Who is Astral Foods?
Astral Foods Limited (Astral) is a leading Southern African integrated poultry producer. Its key activities are animal feed pre-mixes, the manufacture of animal feeds, broiler genetics, the production and sale of day-old chicks and hatching eggs as well as integrated breeder and broiler production operations, abattoirs and the sale and distribution of its poultry brands.
The brands in the Astral stable include Country Fair, Festive, Goldi, Earlybird, Mountain Valley, Ross Poultry Breeders, National Chickens, Meadow Feeds, Tiger Animal Feeds (Zambia), Tiger Chicks (Zambia), Meadow Feeds (Mozambique), Mozpintos (Mozambique) and CAL Labs.
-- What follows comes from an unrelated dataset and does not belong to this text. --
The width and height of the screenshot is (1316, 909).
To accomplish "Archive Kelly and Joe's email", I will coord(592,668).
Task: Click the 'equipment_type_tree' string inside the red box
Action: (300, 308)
Visit Astral Food for more information.
What can we do to help?
Besides the financial contribution that Astral Foods is currently making to assist; this bird sanctuary needs the support of the public to stay in operation . By that I mean, people need to visit the park. With the City Siteseeing bus stopping on its doorstep, it is a popular tourist destination. Access to the park costs R120 for adults, R45 for children, R75 for pensioners and students (when you produce your card). School tours are also welcome. You can also assist by becoming a member and making donations.
My family and I will be heading back to visit this tropical paradise during the school holiday to explore all the colourful birds, mammals and reptiles.
Have you visited World of Bird yet and how was your experience?